*AÇÕES NECESSÁRIAS*:
(A) Segundo o texto sobre o Conselho da Fazenda no Brasil, em que cidade e em que data o órgão foi instalado?
(B) Escreva a continuação do texto sobre o Conselho da Fazenda no Brasil, começando logo após a última frase apresentada.

*TEXTO SELECIONADO*:

Moedas brasileiras de diversas épocas, em litografia incluída no livro Viagem pitoresca, publicado em 1839, de Jean-Baptiste Debret (1768-1848)
Moedas brasileiras de diversas épocas, em litografia incluída no livro Viagem pitoresca, publicado em 1839, de Jean-Baptiste Debret (1768-1848)

O Conselho da Fazenda no Brasil foi criado pelo alvará de 26 de dezembro de 1695, como órgão consultivo encarregado da administração das arrematações dos contratos ligados à exploração comercial e arrecadação de tributos. Instalado em Salvador em 3 de abril de 1696, era composto pelo governador-geral, provedor-mor, juiz dos feitos da Fazenda, procurador da Fazenda e dois desembargadores dos agravos mais antigos da Relação da Bahia.

Uma das características da administração fazendária portuguesa na América foi a adoção do monopólio régio, também chamado de estanco, sobre algumas atividades econômicas ou sobre direitos e tributos, bem como a permissão do arrendamento de alguns desses por particulares. Os contratos de exploração, comércio ou trato de mercadorias, e os de cobrança de tributos ou rendas reais tornaram-se, desse modo, responsáveis pelo desenvolvimento do sistema financeiro de Portugal e pela sustentação da própria máquina administrativa, sendo concedidos em todas as suas colônias (Antezana, 2006, p. 75).

*Registros sobre a localização dos itens*:
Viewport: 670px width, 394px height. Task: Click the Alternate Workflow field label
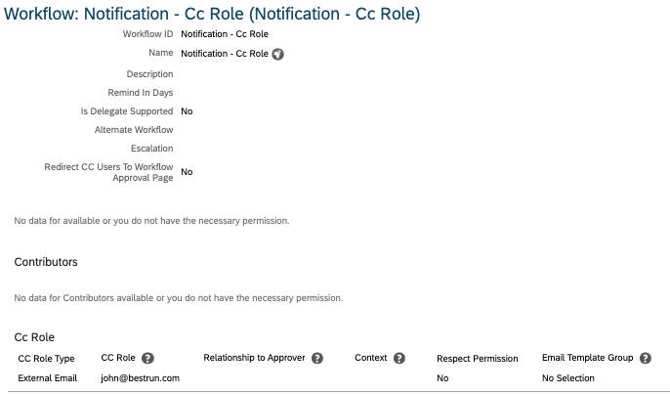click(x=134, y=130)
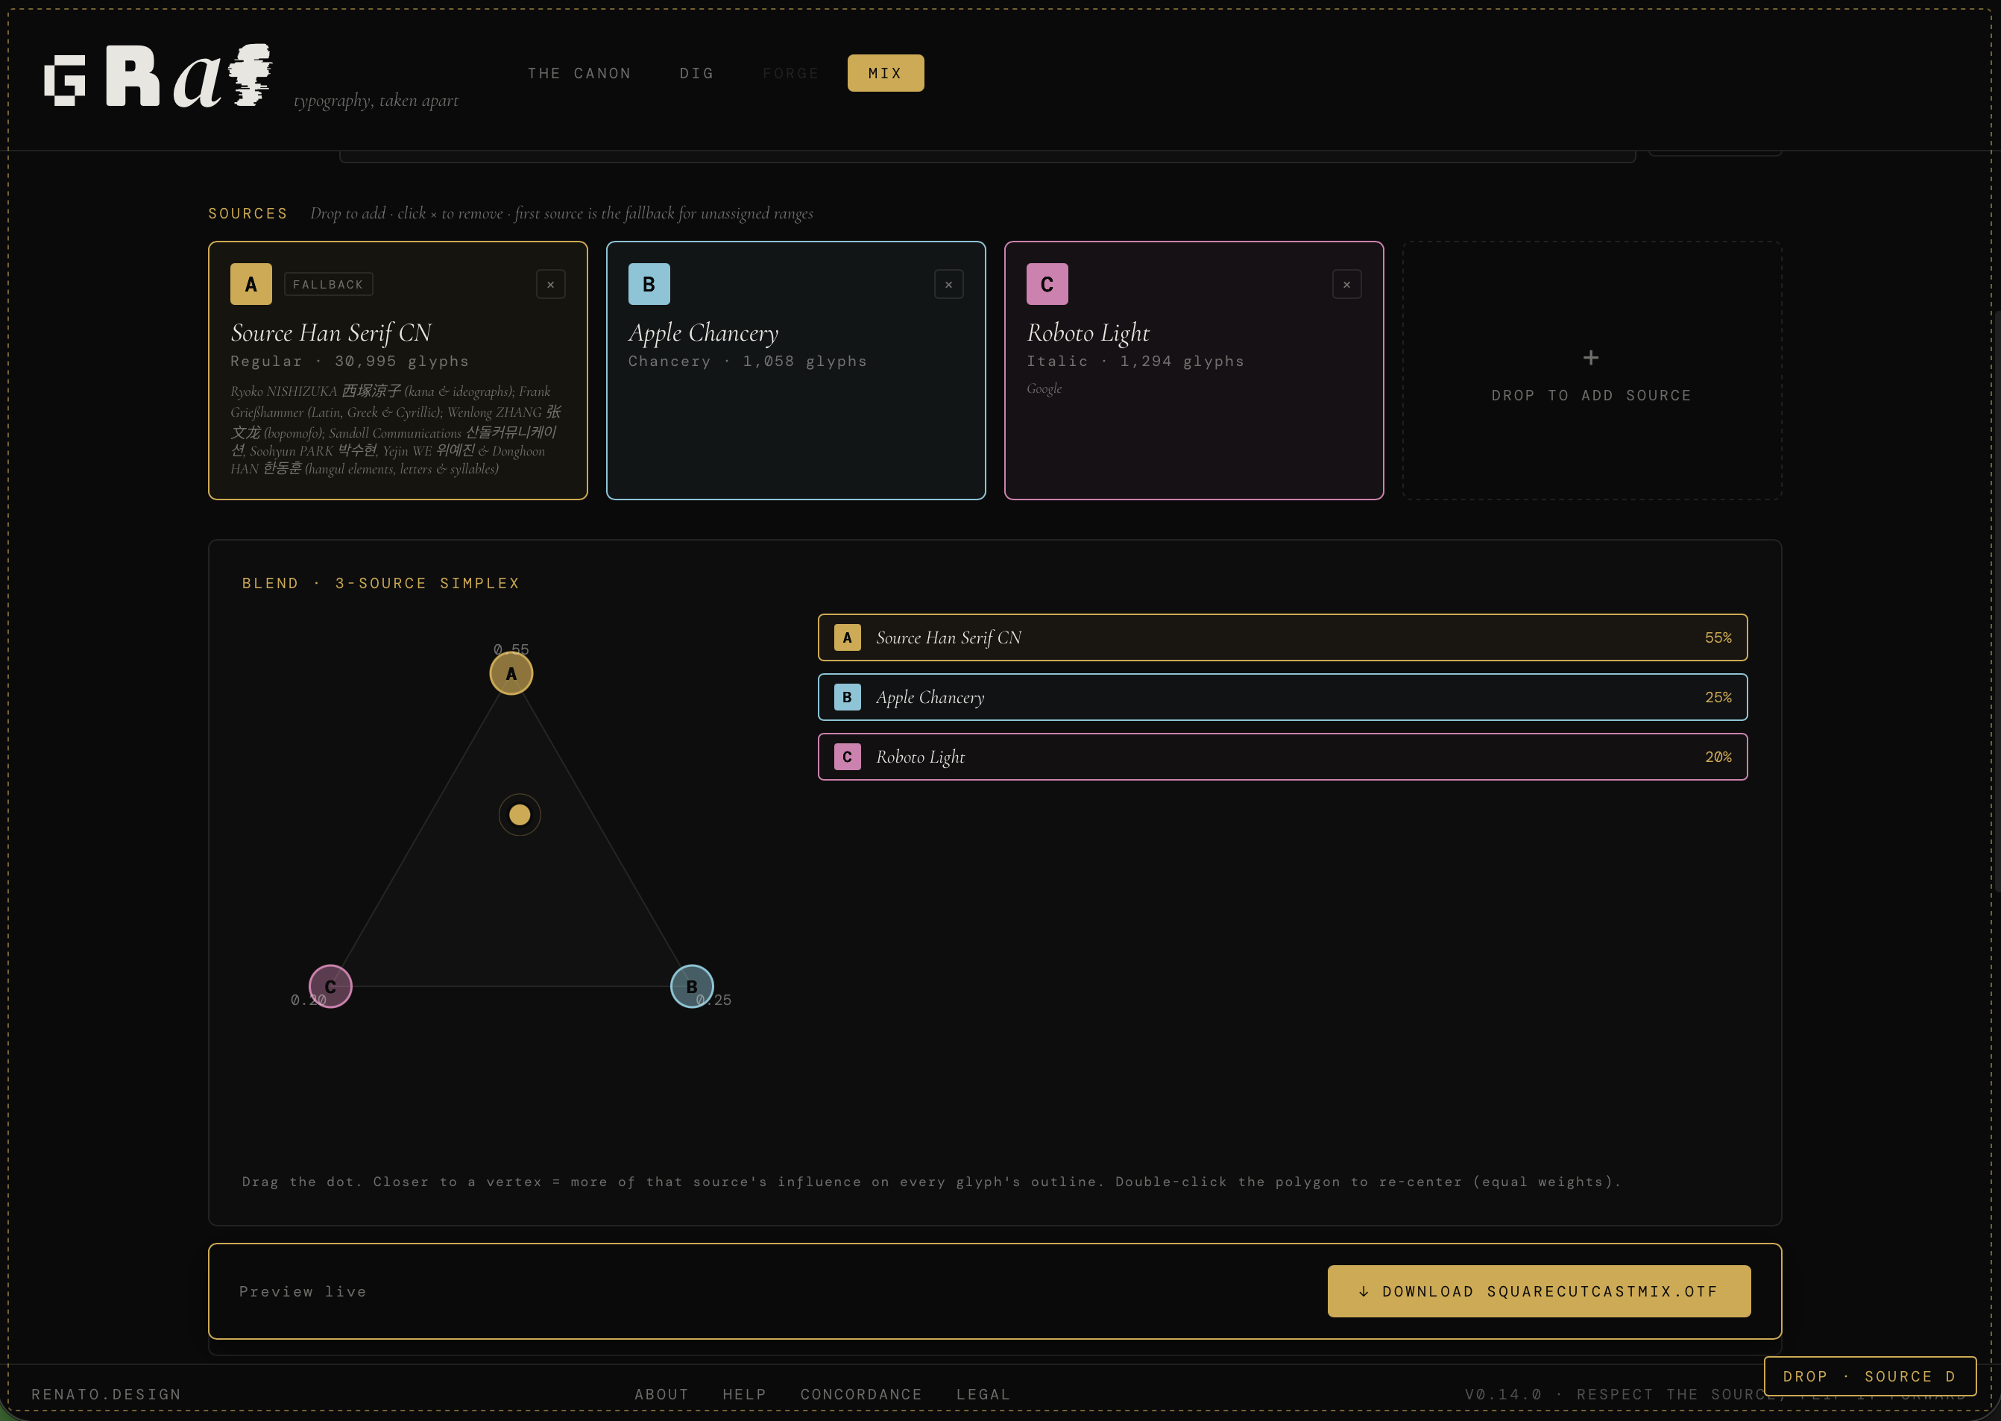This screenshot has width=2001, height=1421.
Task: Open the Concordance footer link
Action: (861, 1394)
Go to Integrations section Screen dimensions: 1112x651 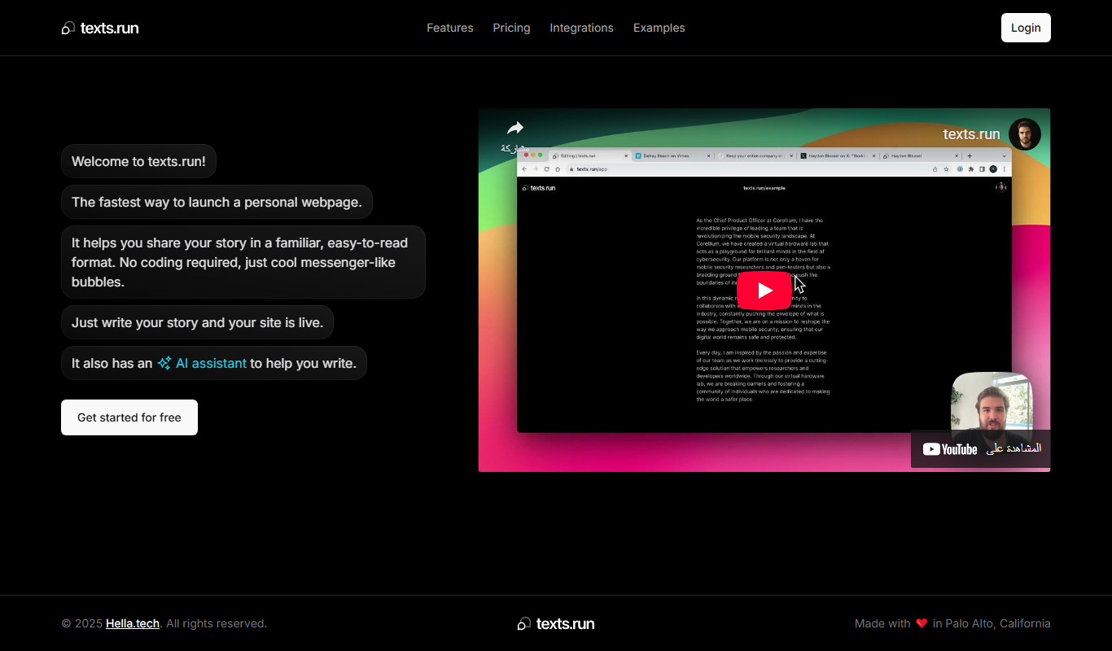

*RESPOSTAS ÀS TAREFAS*:
(A) Foi instalado em Salvador, em 3 de abril de 1696.

(B)
Em geral, os contratos eram acordos temporários, com prazos e quantias fixados, e direitos e deveres predefinidos a serem cumpridos pelas partes. O primeiro contrato estabelecido na América foi o da exploração do pau-brasil, arrendado pelo comerciante Fernando de Noronha, ou Loronha, em 1501. Posteriormente, seguiram-se outros, referentes ao sal, ao tabaco, à pesca da baleia, aos diamantes e à cobrança de direitos como os dízimos e as dízimas arrecadadas pela alfândega, e tributos como os registros de passagens.

A princípio, a fiscalização e cobrança dos direitos régios aos rendeiros ficou a cargo dos almoxarifes, criados em 1501. Em 1548, eles passaram a integrar a estrutura das recém-criadas provedorias da Fazenda, cabendo aos provedores das capitanias pôr em pregão as rendas e direitos, remetendo o registro das arrematações ao provedor-mor.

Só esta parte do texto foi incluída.